The primary endpoints of the analysis were OS and CSS. OS was defined as the time from diagnosis until death from any cause (or until date of last follow-up if no death). CSS was ascertained by selecting breast cancer as the cause of death in the SEER database search. Deaths due to causes other than breast cancer were censored when estimating CSS. CSS was defined as the time from diagnosis until death from breast cancer (or until date of last follow-up). Kaplan-Meier survival analysis was performed to evaluate OS and CSS, and the log-rank test was used to compare OS/CSS between patients treated with and without PMRT. Univariate Cox proportional hazards regression analysis was subsequently performed to estimate hazard ratios (HR) for the association between PMRT treatment and CSS, stratified by the following factors: age (younger than 40 vs. older than or equal to 40), race (white vs. black/other), ER/PR status, tumor size (<7 vs. ≥7 cm), and tumor grade (1 vs. 2/3). All HRs reflect the increased (or decreased) risk of breast cancer death (ie, CSS) associated with PMRT treatment relative to no-PMRT treatment (referent group). Multivariate Cox proportional hazards regression analysis was performed to evaluate the independent effect of PMRT treatment on CSS after adjustment for age, ethnicity, tumor size, tumor grade, and ER/PR status. All P-values are 2 sided with statistical significance evaluated at the 0.05 α level. Ninety-five percent confidence intervals (95% CIs) for the HRs were calculated to assess the precision of the obtained estimates. All analyses were performed using SPSS version 19.0 (SPSS Inc., Chicago, IL).
From the SEER database, there were 1104 patients eligible for this study; all were available for the OS analysis but only 1098 (99.5%) were available for CSS analysis. Six (0.5%) patients were excluded from the CSS analysis due to information missing from the SEER system pertaining to cause of death. The descriptive counts and frequencies of relevant variables are shown in Table 1.

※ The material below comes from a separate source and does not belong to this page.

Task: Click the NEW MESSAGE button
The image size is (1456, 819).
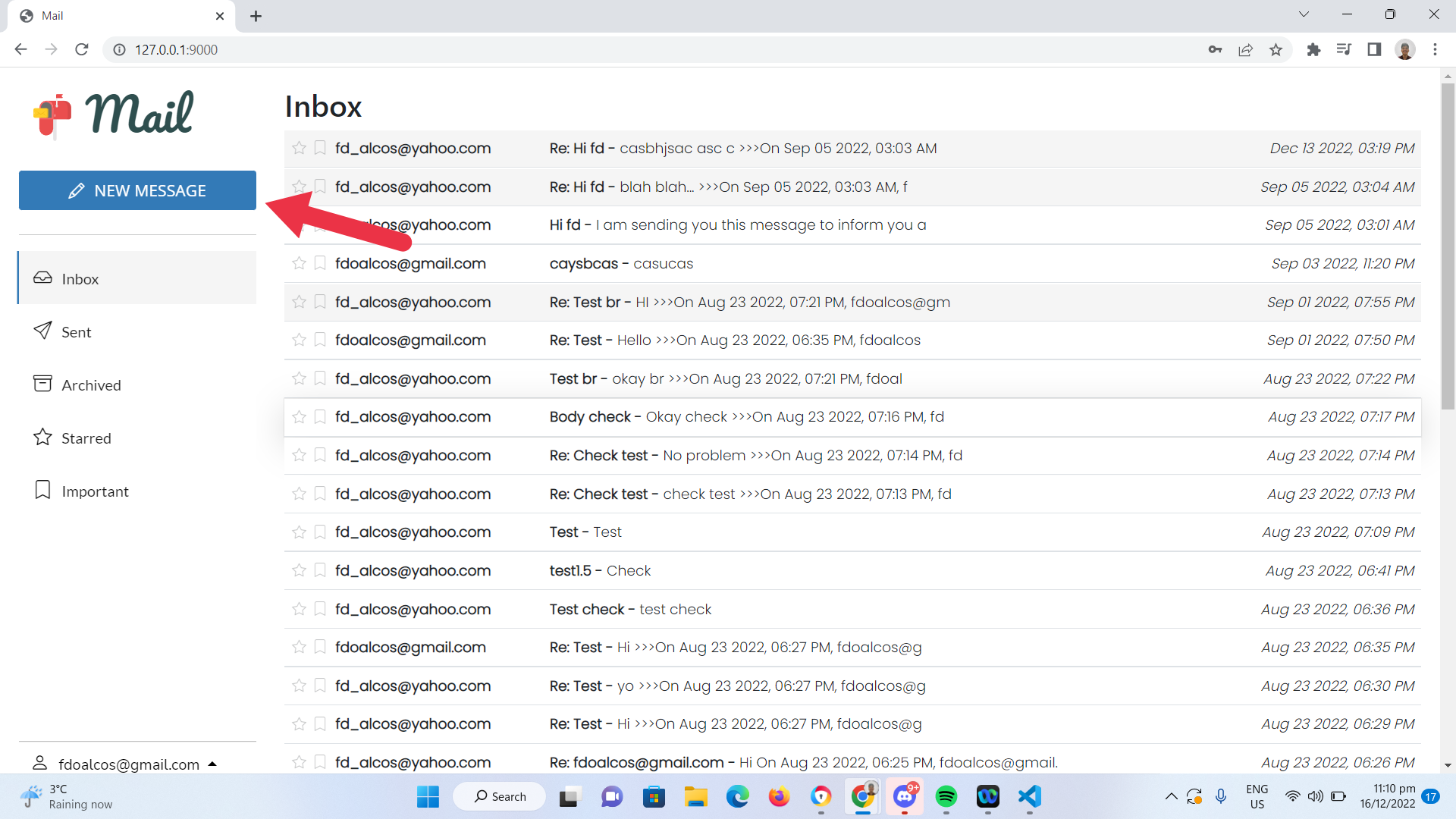Action: (x=137, y=190)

Less than half (N=519; 47%) of the 1104 patients analyzed had received PMRT, whereas 585 (53%) did not receive PMRT. At diagnosis, 347 (31.4%) patients were younger than the age of 40 and 757 (68.6%) were 40 years of age or older. In 742 (67.2%) patients, tumor size was ≤7 cm, and in 342 (31%), it was >7 cm. Both ER and PR status was negative in 420 (38%) patients. Kaplan-Meier survival analysis was performed to compare OS and CSS between patients with and without PMRT (Figs. 1A, B). No difference in OS or CSS was detected, and neither median OS nor CSS were reached for either group. The 5-year OS was 87.6% and 88.3%, for both the no-PMRT and PMRT groups, respectively (P=0.34 by log-rank test). The 5-year CSS was 89.4% and 91.5%, for the no-PMRT and PMRT groups, respectively (P=0.44 by log-rank test). Subsequently, univariate Cox proportional hazards analysis was performed to compare CSS between the PMRT and no-PMRT groups, stratified by prognostic factors of interest (Table 2). Among ER+ and PR+ patients, the HRs for breast cancer-related death were increased with PMRT treatment compared with without (P=0.10 and 0.14, among ER+ and PR+ patients, respectively). Among white patients, PMRT treatment was associated with an increased risk of breast cancer-related death (P=0.10). Similarly, among patients 40 years of age or older, PMRT treatment was associated with an increased risk of breast cancer-related death (P=0.09). However, for patients younger than the age of 40, PMRT treatment was associated with a trend toward a decreased risk of breast cancer-related death (HR=0.65; P=0.25). A trend was detected for improved CSS for women younger than 40 years of age with PMRT. The 5-year CSS was 85.6% for no-PMRT and 90.8% for PMRT groups (P=0.25 by log-rank test). Median CSS was not reached for either group (Fig. 1C). The detailed data for all prognostic factor stratifications are listed in Table 2. Multivariate Cox proportional hazards analysis was performed to evaluate predictors of CSS (Table 3). Factors such as black/other race (HR=1.71; 95% CI, 0.99-2.96; P=0.05), ER− (HR=2.24; 95% CI, 0.82-6.12; P=0.12), and PR− (HR=1.95; 95% CI, 0.70-5.47; P=0.20), all suggested a trend toward decreased CSS. PMRT was not associated with increased CSS in the multivariate analysis (HR=1.09; 95% CI, 0.64-1.86; P=0.76).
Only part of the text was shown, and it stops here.